_SET PROBLEM 1:_ List every screen resolution written as a width-by-height pair in the forum thread on screen resolution below.
_SET PROBLEM 2:_ In the forum thread on screen resolution, what pixel width did mtn910 have to give the main table because of the footer?
_SET PROBLEM 3:_
Decide whether each statement agrees with the forum thread on screen resolution, and support each verdict with a quotation from it.
(a) BWS found it hard to support 640 x 480 a few years back.
(b) BWS now tends to use percentage widths on commercial sites.
(c) mtn910's own computer is set to 1024x768.

_EXCERPT PROVIDED:_
# reworking my site ..and forgot something.. or did I



## mtn910 (Mar 30, 2005)

I've been reworking my site. Since I've started I've more than doubled my
visitors. A slight change in the keywords did that I beleive. But anyway,
I did up all the graphics so that everything fit nice and tight into my screen.
But I think that is where i messed up. I was setting up my wifes new laptop and decided to check out my site.... argh... had to smack myself in the forehead. My computer resolution is set for 800x600 and the majority of visitors 65% (i checked) are using 1024x768. 
I've since gone back and checked a lot of different sites and there doesn't seem to be one standard. Does it make a difference you think?

Jock
GoKart-Tees.com


----------



## BWS (Mar 30, 2005)

On any site I want to reach a general audience, I always make sure that the content will all show horizontally at 800 x 600. That's way better than it was a few years back - having to suport 640 x 480, while still looking reasonable at higher resolutions, was a genuine pain.

It's pretty common to center the content so that it's not stuck at the left edge of the screen.

But it's also possible to lay out your pages within a table that's set to a percentage of the window's width (like, say, 85%). That way the width of the page will be stretched to fit 85% of whatever the visitor's window size is, whether it's full screen or not. This is definitely more flexible but it requires that you preview the design at many screen resolutions and window sizes to make sure your elements don't do unattrative things at one size or another.

I used to use percentage widths most of the time but eventually I decided that I didn't want my content wrapping oddly or showing up in ways that I didn't intend; on my commercial sites I now tend to do a fixed width that will all be visible at 800 pixels wide but still look good and work well at the higher resolutions.

One thing to remember, too, is that users who are running at 1280 or higher will often have several windows open at once, with none of them maximized to the full screen size.


----------



## mtn910 (Mar 30, 2005)

lots of good points BWS. I've always started sites with a main table then worked in the content from there. Also due to the footer i used I had to set the table width to 780 pixes. So it doesn't do weird things at higher res.
But with say 65% of users using a 1024x768, would it not be better to set that as a standard? If your using a percent then wouldn't you still get the wide gaps between the contents. Also if I change my screens resolution, does that truly reflect what they are seeing? 

Jock


----------



## BWS (Mar 30, 2005)

I think I'd rephrase your question like this: should you optimize your site for *only* 65% of your audience?

If you change your desktop resolution to, say, 1280 x 960, then yes, you're seeing exactly what someone else would see at that resolution. The thing that can really throw a wrench in the works is if someone has their system fonts set to display (in Display Properties) as Large, when you have them set as Smal (the default). But in that case they probably think the whole Internet is out of whack .


----------



## Rodney (Nov 3, 2004)

BWS said:


> I think I'd rephrase your question like this: should you optimize your site for *only* 65% of your audience?



I think this is a major point.

For an ecommerce site, you don't want to alienate 35% of your potential paying customers.

With solutions like Bradley posted (using a fixed width table like Yahoo does or a more fluid width design that expands and contracts the content based on resolution), you are more likely to keep your visitors on your site longer because the design isn't creating navigation problems with them.

I've been doing it both ways so far, depending on the particular site design.

_DATASET EXCERPT:_

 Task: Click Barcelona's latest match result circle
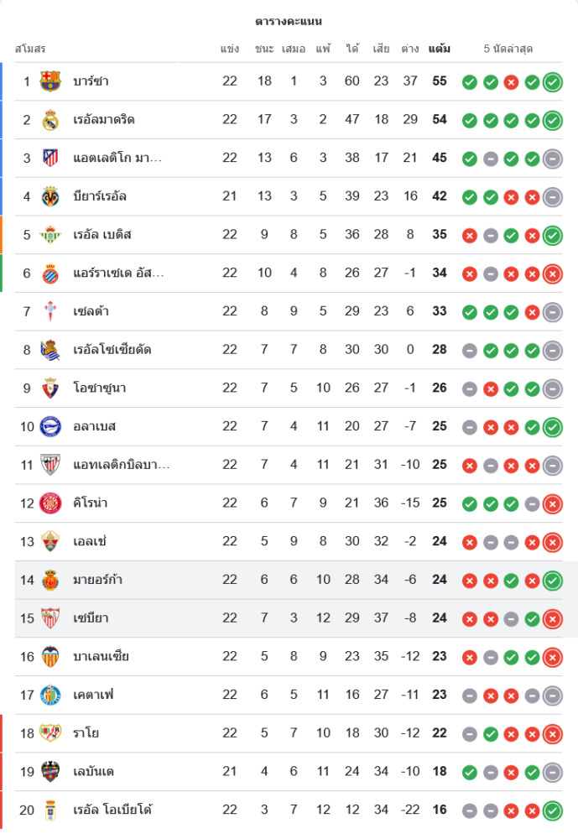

_FULL OUTPUT 1:_ 800x600, 1024x768, 640 x 480, 1280 x 960

_FULL OUTPUT 2:_ 780 pixels.

_FULL OUTPUT 3:_
(a) Yes: "having to suport 640 x 480, while still looking reasonable at higher resolutions, was a genuine pain."
(b) No: "on my commercial sites I now tend to do a fixed width that will all be visible at 800 pixels wide"
(c) No: "My computer resolution is set for 800x600"